## WHAT THE TASK ASKS
Give back exactly the first lines of the entries below, through the line with "Task: Switch to the 1Y chart view".

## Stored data
"""

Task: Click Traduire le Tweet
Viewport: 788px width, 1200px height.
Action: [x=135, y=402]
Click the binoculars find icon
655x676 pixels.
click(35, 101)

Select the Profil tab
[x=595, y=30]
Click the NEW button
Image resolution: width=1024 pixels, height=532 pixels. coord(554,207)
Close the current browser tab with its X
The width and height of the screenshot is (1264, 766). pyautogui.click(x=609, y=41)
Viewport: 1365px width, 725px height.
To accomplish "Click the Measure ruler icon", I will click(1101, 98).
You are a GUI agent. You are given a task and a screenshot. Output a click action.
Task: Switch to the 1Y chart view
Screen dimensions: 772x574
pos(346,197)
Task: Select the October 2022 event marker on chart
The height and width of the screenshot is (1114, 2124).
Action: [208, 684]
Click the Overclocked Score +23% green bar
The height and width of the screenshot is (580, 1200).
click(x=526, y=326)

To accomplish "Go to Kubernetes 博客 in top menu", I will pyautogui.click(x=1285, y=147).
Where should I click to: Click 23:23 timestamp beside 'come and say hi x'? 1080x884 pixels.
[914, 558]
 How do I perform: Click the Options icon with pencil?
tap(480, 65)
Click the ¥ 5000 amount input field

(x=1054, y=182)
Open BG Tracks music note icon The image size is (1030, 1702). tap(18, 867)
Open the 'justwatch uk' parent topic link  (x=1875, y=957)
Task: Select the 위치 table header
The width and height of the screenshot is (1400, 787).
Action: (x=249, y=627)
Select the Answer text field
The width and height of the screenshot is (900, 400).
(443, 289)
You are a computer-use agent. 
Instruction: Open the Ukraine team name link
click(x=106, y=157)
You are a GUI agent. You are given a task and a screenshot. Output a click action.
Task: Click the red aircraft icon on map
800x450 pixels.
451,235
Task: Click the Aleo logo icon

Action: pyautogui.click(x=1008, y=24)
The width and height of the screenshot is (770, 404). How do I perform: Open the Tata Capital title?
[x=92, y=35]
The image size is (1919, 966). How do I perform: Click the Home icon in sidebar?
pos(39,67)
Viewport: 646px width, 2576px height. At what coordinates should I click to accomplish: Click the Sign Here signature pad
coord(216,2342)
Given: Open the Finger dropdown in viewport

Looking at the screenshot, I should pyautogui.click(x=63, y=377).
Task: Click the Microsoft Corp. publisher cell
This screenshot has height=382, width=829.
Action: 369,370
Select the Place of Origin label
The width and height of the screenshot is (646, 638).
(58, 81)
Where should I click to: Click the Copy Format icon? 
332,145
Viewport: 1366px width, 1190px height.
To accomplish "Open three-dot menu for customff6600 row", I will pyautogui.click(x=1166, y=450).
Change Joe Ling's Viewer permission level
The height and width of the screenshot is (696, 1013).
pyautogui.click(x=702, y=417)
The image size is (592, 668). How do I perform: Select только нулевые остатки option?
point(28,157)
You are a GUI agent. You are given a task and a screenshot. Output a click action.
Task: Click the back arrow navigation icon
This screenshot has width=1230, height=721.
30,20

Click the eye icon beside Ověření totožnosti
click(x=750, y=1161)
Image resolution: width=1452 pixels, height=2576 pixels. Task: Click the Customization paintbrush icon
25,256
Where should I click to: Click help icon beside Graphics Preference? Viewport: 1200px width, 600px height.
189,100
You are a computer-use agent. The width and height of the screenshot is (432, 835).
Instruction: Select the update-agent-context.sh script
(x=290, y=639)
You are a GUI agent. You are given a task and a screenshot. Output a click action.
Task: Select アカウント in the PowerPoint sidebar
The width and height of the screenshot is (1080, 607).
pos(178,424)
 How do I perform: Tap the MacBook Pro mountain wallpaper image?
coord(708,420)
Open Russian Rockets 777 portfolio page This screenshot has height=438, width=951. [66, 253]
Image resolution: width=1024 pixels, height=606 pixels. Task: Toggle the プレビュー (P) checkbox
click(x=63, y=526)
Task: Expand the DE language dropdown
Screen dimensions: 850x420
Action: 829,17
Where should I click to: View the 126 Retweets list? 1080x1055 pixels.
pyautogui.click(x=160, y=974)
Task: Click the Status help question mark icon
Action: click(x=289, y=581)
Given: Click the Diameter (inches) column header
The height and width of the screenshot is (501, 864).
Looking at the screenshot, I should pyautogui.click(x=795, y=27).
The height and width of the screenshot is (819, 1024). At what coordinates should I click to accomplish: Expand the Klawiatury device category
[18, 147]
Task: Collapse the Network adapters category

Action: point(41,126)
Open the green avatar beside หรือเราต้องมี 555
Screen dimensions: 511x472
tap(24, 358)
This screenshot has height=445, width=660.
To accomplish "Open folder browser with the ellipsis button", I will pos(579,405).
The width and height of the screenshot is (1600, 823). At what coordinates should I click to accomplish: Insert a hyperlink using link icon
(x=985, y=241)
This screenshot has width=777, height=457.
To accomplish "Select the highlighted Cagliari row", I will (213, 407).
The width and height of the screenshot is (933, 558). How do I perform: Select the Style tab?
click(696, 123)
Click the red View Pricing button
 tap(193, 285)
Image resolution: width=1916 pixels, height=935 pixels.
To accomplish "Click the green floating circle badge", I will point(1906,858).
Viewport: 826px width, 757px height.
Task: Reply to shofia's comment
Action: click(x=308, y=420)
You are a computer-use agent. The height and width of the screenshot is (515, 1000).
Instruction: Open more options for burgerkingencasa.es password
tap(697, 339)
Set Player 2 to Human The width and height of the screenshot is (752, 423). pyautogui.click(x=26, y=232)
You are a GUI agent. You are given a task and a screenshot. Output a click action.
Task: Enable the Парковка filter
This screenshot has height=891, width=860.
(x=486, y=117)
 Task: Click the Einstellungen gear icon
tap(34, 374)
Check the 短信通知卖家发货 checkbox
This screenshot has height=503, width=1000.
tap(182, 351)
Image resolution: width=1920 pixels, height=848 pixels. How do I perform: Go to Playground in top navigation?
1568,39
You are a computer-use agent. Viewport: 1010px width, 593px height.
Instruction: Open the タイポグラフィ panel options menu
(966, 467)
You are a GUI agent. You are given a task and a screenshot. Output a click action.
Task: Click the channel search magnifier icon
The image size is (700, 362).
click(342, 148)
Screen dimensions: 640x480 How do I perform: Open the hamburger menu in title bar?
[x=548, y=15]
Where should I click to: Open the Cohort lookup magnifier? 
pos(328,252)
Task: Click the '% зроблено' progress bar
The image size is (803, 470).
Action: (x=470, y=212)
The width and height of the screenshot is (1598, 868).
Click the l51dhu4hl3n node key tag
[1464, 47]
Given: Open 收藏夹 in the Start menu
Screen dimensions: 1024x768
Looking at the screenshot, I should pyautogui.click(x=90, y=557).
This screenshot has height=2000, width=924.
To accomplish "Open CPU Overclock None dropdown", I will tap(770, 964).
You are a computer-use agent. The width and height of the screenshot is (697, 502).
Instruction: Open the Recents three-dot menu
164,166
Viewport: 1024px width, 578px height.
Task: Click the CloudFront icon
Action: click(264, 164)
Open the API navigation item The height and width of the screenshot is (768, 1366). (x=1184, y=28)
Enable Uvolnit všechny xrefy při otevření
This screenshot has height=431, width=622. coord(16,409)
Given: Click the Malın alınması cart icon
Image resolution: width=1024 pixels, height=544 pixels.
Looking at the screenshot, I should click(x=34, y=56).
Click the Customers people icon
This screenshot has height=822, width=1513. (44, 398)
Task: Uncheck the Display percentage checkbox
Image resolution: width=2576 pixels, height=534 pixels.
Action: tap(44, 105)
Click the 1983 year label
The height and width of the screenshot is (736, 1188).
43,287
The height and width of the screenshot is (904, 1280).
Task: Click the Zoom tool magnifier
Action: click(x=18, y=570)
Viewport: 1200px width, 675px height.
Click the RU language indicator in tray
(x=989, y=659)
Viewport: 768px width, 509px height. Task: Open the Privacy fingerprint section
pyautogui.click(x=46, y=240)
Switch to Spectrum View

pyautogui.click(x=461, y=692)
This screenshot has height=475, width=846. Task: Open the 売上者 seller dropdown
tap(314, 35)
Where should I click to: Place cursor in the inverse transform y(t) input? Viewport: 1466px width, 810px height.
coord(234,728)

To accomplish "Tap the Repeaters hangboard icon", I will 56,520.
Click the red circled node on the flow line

"""

## SOLUTION
Task: Click Traduire le Tweet
Viewport: 788px width, 1200px height.
Action: [x=135, y=402]
Click the binoculars find icon
655x676 pixels.
click(35, 101)

Select the Profil tab
[x=595, y=30]
Click the NEW button
Image resolution: width=1024 pixels, height=532 pixels. coord(554,207)
Close the current browser tab with its X
The width and height of the screenshot is (1264, 766). pyautogui.click(x=609, y=41)
Viewport: 1365px width, 725px height.
To accomplish "Click the Measure ruler icon", I will click(1101, 98).
You are a GUI agent. You are given a task and a screenshot. Output a click action.
Task: Switch to the 1Y chart view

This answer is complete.